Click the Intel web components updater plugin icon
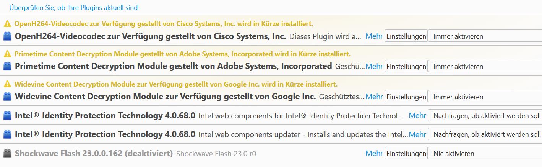The width and height of the screenshot is (542, 167). click(7, 134)
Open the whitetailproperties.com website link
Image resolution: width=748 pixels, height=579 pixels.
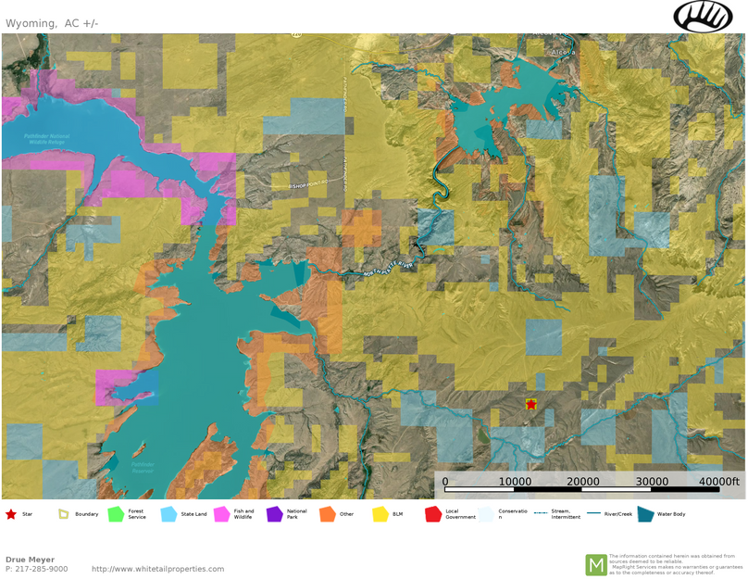[x=157, y=569]
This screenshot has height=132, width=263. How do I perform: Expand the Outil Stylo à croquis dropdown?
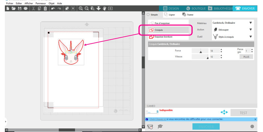(x=251, y=37)

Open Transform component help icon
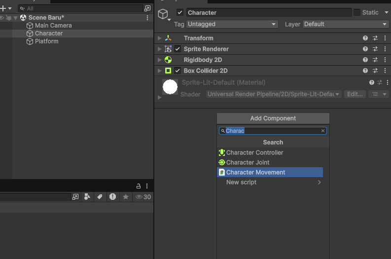point(365,38)
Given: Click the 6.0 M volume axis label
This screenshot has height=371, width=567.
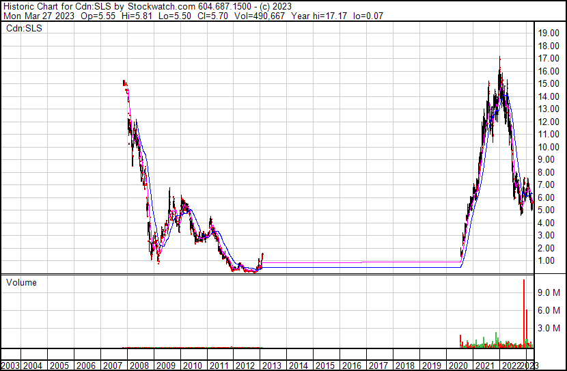Looking at the screenshot, I should click(x=549, y=311).
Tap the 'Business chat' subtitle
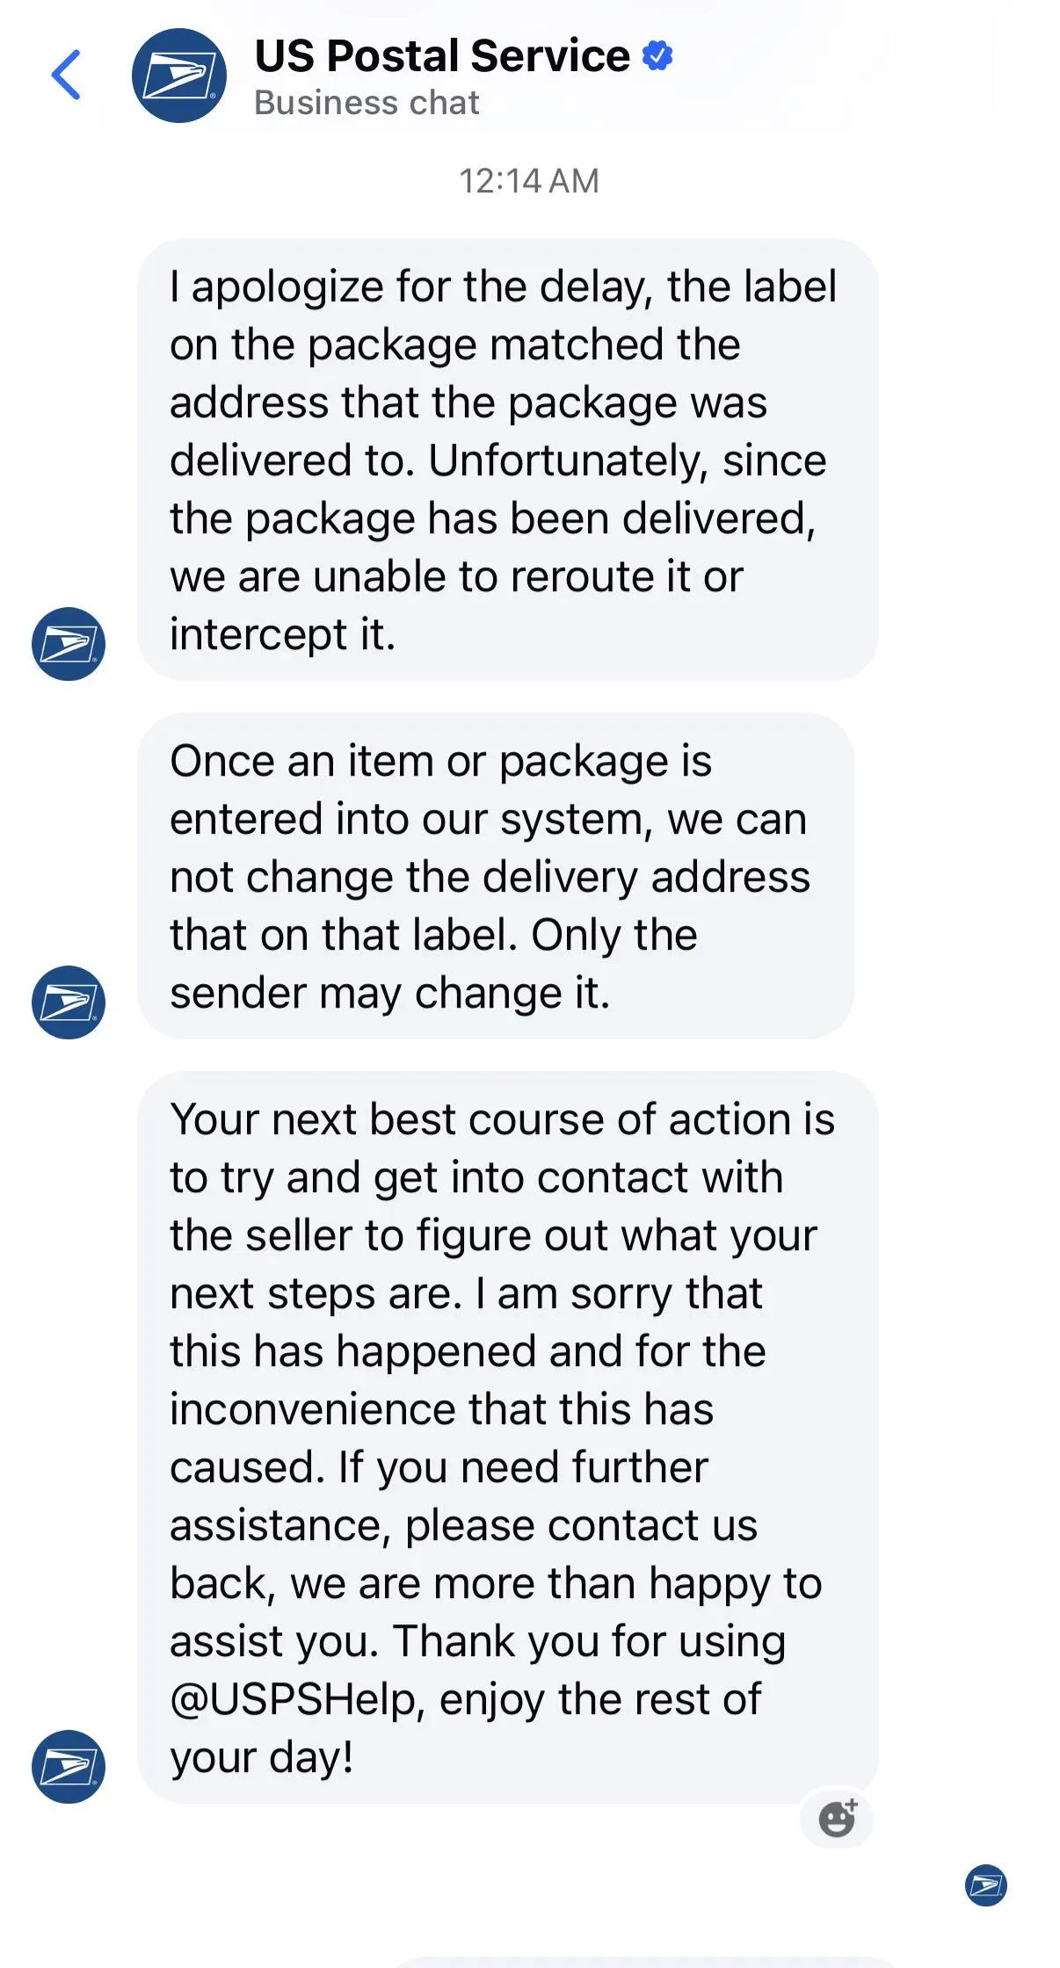 coord(367,103)

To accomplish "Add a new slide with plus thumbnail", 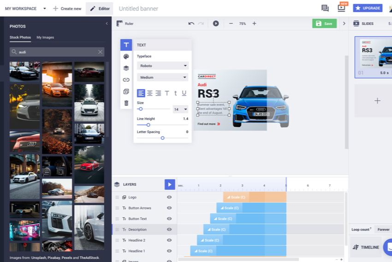I will tap(377, 101).
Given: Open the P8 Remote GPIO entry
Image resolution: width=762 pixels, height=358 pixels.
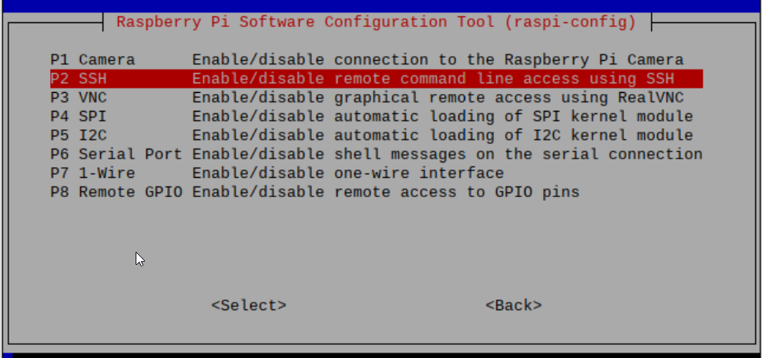Looking at the screenshot, I should point(116,192).
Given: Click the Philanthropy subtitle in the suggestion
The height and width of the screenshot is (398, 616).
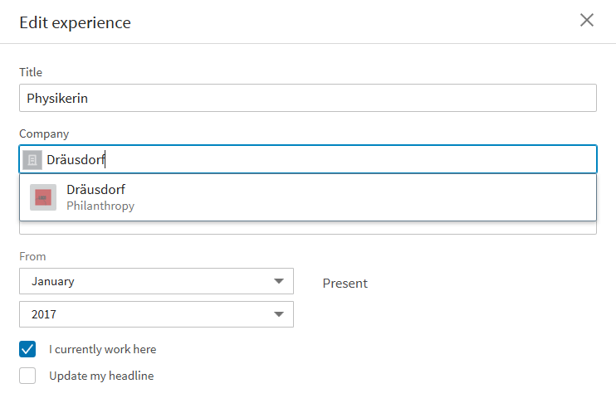Looking at the screenshot, I should [x=100, y=206].
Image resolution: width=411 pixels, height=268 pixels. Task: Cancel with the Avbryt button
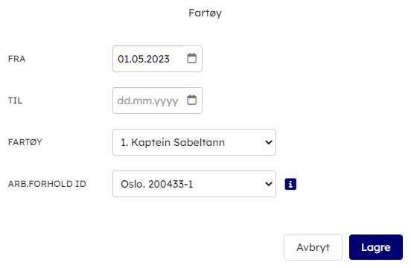(x=313, y=247)
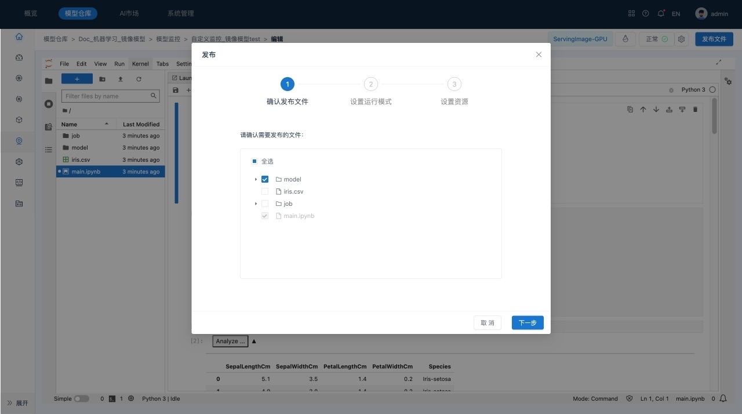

» ASSIGNED TASK
Pull out the lines above in which the word "Given" appears.

» WORKED SOLUTION
Given: Click the 6.0 M volume axis label
Given: Open the P8 Remote GPIO entry
Given: Click the Philanthropy subtitle in the suggestion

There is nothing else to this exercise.